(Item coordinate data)
—————
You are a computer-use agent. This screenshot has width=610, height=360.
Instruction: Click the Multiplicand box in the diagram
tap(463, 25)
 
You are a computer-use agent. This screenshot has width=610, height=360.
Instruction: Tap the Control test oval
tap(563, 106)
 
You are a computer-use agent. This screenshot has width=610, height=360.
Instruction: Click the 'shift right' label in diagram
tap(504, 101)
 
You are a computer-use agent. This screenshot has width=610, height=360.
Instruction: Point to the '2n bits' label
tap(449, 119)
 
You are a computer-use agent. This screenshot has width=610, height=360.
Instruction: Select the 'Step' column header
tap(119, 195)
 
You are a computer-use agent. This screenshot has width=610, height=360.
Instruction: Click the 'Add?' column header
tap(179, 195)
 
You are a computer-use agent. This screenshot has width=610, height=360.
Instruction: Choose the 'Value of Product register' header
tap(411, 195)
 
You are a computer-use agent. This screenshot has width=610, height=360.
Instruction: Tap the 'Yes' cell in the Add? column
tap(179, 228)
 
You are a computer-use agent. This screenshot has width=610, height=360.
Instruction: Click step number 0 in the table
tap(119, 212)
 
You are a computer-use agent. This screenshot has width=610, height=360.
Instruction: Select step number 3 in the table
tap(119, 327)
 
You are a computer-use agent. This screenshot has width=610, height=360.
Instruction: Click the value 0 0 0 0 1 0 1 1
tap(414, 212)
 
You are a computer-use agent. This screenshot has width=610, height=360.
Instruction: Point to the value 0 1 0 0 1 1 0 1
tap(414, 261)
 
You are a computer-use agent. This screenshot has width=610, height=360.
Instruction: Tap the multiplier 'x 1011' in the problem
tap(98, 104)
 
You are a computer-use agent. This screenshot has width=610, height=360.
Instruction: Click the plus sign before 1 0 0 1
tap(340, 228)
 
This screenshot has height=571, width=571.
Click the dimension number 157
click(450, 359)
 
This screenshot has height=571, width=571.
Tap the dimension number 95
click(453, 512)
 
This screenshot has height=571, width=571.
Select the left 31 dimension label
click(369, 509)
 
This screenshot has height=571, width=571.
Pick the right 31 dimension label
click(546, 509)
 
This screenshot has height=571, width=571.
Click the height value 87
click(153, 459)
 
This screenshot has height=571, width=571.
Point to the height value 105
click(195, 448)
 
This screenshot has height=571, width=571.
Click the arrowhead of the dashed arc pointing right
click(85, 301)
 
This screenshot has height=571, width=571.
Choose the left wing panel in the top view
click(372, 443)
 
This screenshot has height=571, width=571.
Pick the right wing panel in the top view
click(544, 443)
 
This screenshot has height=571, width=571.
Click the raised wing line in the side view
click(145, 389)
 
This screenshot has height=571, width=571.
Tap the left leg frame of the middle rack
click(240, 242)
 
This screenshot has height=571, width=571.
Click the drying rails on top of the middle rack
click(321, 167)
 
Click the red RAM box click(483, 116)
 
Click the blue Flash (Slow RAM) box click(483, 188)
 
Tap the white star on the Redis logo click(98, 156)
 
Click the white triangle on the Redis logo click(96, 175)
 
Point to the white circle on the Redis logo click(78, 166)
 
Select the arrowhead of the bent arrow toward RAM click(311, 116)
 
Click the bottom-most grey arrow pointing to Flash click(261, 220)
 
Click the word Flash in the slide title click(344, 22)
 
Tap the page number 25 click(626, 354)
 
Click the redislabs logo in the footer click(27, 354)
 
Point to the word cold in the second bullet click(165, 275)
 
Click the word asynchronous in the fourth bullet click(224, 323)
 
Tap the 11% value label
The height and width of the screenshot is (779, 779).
—————
## TO DO:
Please retype all of the entries above word for word, keeping every line unchanged.

## SOLUTION TO THE EXERCISE:
You are a computer-use agent. This screenshot has width=610, height=360.
Instruction: Click the Multiplicand box in the diagram
tap(463, 25)
 
You are a computer-use agent. This screenshot has width=610, height=360.
Instruction: Tap the Control test oval
tap(563, 106)
 
You are a computer-use agent. This screenshot has width=610, height=360.
Instruction: Click the 'shift right' label in diagram
tap(504, 101)
 
You are a computer-use agent. This screenshot has width=610, height=360.
Instruction: Point to the '2n bits' label
tap(449, 119)
 
You are a computer-use agent. This screenshot has width=610, height=360.
Instruction: Select the 'Step' column header
tap(119, 195)
 
You are a computer-use agent. This screenshot has width=610, height=360.
Instruction: Click the 'Add?' column header
tap(179, 195)
 
You are a computer-use agent. This screenshot has width=610, height=360.
Instruction: Choose the 'Value of Product register' header
tap(411, 195)
 
You are a computer-use agent. This screenshot has width=610, height=360.
Instruction: Tap the 'Yes' cell in the Add? column
tap(179, 228)
 
You are a computer-use agent. This screenshot has width=610, height=360.
Instruction: Click step number 0 in the table
tap(119, 212)
 
You are a computer-use agent. This screenshot has width=610, height=360.
Instruction: Select step number 3 in the table
tap(119, 327)
 
You are a computer-use agent. This screenshot has width=610, height=360.
Instruction: Click the value 0 0 0 0 1 0 1 1
tap(414, 212)
 
You are a computer-use agent. This screenshot has width=610, height=360.
Instruction: Point to the value 0 1 0 0 1 1 0 1
tap(414, 261)
 
You are a computer-use agent. This screenshot has width=610, height=360.
Instruction: Tap the multiplier 'x 1011' in the problem
tap(98, 104)
 
You are a computer-use agent. This screenshot has width=610, height=360.
Instruction: Click the plus sign before 1 0 0 1
tap(340, 228)
 
This screenshot has height=571, width=571.
Click the dimension number 157
click(450, 359)
 
This screenshot has height=571, width=571.
Tap the dimension number 95
click(453, 512)
 
This screenshot has height=571, width=571.
Select the left 31 dimension label
click(369, 509)
 
This screenshot has height=571, width=571.
Pick the right 31 dimension label
click(546, 509)
 
This screenshot has height=571, width=571.
Click the height value 87
click(153, 459)
 
This screenshot has height=571, width=571.
Point to the height value 105
click(195, 448)
 
This screenshot has height=571, width=571.
Click the arrowhead of the dashed arc pointing right
click(85, 301)
 
This screenshot has height=571, width=571.
Choose the left wing panel in the top view
click(372, 443)
 
This screenshot has height=571, width=571.
Pick the right wing panel in the top view
click(544, 443)
 
This screenshot has height=571, width=571.
Click the raised wing line in the side view
click(145, 389)
 
This screenshot has height=571, width=571.
Tap the left leg frame of the middle rack
click(240, 242)
 
This screenshot has height=571, width=571.
Click the drying rails on top of the middle rack
click(321, 167)
 
Click the red RAM box click(483, 116)
 
Click the blue Flash (Slow RAM) box click(483, 188)
 
Tap the white star on the Redis logo click(98, 156)
 
Click the white triangle on the Redis logo click(96, 175)
 
Point to the white circle on the Redis logo click(78, 166)
 
Select the arrowhead of the bent arrow toward RAM click(311, 116)
 
Click the bottom-most grey arrow pointing to Flash click(261, 220)
 
Click the word Flash in the slide title click(344, 22)
 
Tap the page number 25 click(626, 354)
 
Click the redislabs logo in the footer click(27, 354)
 
Point to the word cold in the second bullet click(165, 275)
 
Click the word asynchronous in the fourth bullet click(224, 323)
 
Tap the 11% value label
The height and width of the screenshot is (779, 779).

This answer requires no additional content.